Reliabilities of Probes Significantly Correlated with Gene Expression Have Higher Reliabilities Than Non-correlated Probes (A) Distributions of the reliability coefficients of the probes identified as correlated with gene expression by Kennedy et al. in the GTP and MESA cohorts (N probes = 36,485 and 114,536, respectively). Probes that are correlated with gene expression in both cohorts are shown in the bottom-most box-and-whisker plot. Boxes correspond to IQR and whiskers extend to 1.5 × IQR. As a reference, the distribution (pink bars) and median (vertical dashed line) of all ∼440,000 probe reliabilities in the E-Risk dataset is shown above the box-and-whisker plots. The text box shows the results of GSEA for the GTP cohort, MESA cohort, and the intersection of both cohorts (NES, normalized enrichment score; N, number of probes).
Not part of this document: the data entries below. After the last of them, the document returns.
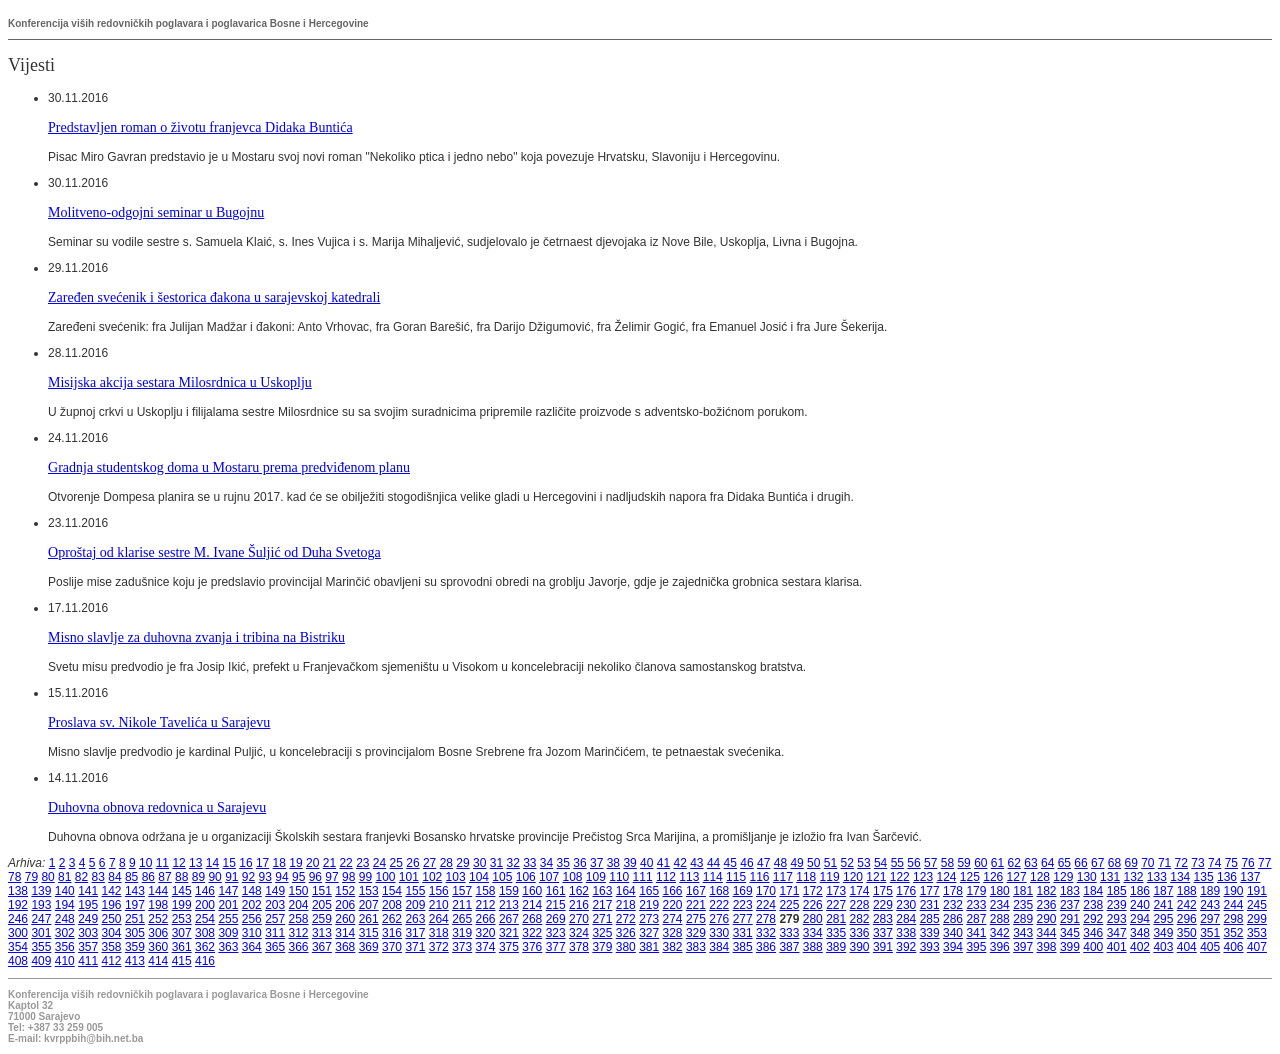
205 (322, 905)
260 (345, 919)
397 (1023, 947)
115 (736, 877)
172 (813, 891)
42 (679, 863)
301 (41, 933)
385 (743, 947)
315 (369, 933)
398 (1047, 947)
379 (602, 947)
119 (830, 877)
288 (1000, 919)
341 (976, 933)
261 (369, 919)
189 (1210, 891)
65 (1064, 863)
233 (976, 905)
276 (719, 919)
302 (65, 933)
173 (836, 891)
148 (252, 891)
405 (1210, 947)
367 (322, 947)
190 (1234, 891)
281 (836, 919)
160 (532, 891)
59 (963, 863)
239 (1117, 905)
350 (1187, 933)
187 (1163, 891)
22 (345, 863)
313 (322, 933)
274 (673, 919)
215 (556, 905)
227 (836, 905)
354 (18, 947)
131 (1110, 877)
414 (158, 961)
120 (853, 877)
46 (746, 863)
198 (158, 905)
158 (486, 891)
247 (41, 919)
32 (512, 863)
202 (252, 905)
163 (602, 891)
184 (1093, 891)
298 (1234, 919)
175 (883, 891)
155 (415, 891)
Each cohort's set of significantly correlated DNA methylation probe-gene expression pairs is enriched for reliable probes; pairs that are significantly correlated in both datasets are further enriched. (B) TSS-localized DNA methylation probe-gene expression probeset correlation (x axis) plotted against DNA methylation probe reliability (y axis) in the Dunedin Study dataset. Probes that were significantly correlated with gene expression are shown in pink (n = 278) and those not correlated are shown in blue. (C) Distribution of reliabilities of these significantly correlated DNA methylation probes as a box-and-whisker plot. The text box shows the results of GSEA (NES, normalized enrichment score; N, number of probes); DNA methylation probes that were significantly correlated with expression probesets are enriched for reliable probes.

Figure 6

Violin Plots of the Distribution of Reliability in Probes with Low (<0.4, Pink), Medium (0.4–0.75, Green), and High (>0.75, Blue) Blood-Brain Correlation in DNA Methylation Distributions are shown across four brain regions: prefrontal cortex (A), entorhinal cortex (B), superior temporal gyrus (C), and cerebellum (D). Number of probes per group is listed above the x axis. Box-and-whisker plots of the distribution are plotted within violin plots. Values below each violin correspond to the number of probes in that group. Probes with high blood-brain concordance are concentrated at the high-reliability end of the distribution. Boxes correspond to IQR and whiskers extend to 1.5 × IQR.